Spring Chicken Pot Pie
Ingredients
- 1 sheet of frozen puff pastry, thawed
- 1 rotisserie chicken, white meat shredded
- 4 T. unsalted butter
- 2 leeks, white and light green parts only, chopped
- 2 potatoes, peeled and sliced
- 1 t. salt
- ½ t. white pepper
- 2 c. chicken broth
- ¼ c. heavy cream
- ½ c. Irish cheddar cheese, shredded
- 2 T. fresh dill, chopped
- 1 c. frozen baby peas
Preparation
- Preheat oven to 450 degrees. Cut puff pastry into four circles to fit the tops of 4 large ramekins or ceramic soup dishes (oven-safe).
- Heat butter over medium-high heat in a large sauce pan and add leeks. Cook for about 5 minutes. Add potatoes, chicken broth, salt and pepper. Bring to a boil, then lower heat to simmer for about 20 minutes, or until potatoes are fork-tender.

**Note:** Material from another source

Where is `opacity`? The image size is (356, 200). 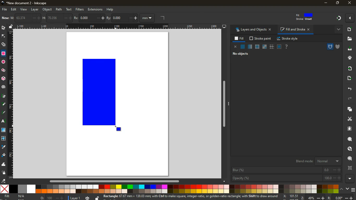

- Remove the leek and potato mixture from the heat and blend until smooth. I used an immersion blender directly in the sauce pan.
- Return the leek and potato "soup" to the stove. Over medium heat, stir in the cream, shredded chicken, peas and dill. Then add the Irish cheddar and stir until melted.
- Divide the filling evenly among four ramekins or soup dishes. Top each dish with a circle of the puff pastry.
- Bake on the center rack of the oven for 20 - 25 minutes, until puff pastry is golden brown. Allow to cool for about 5 minutes and serve.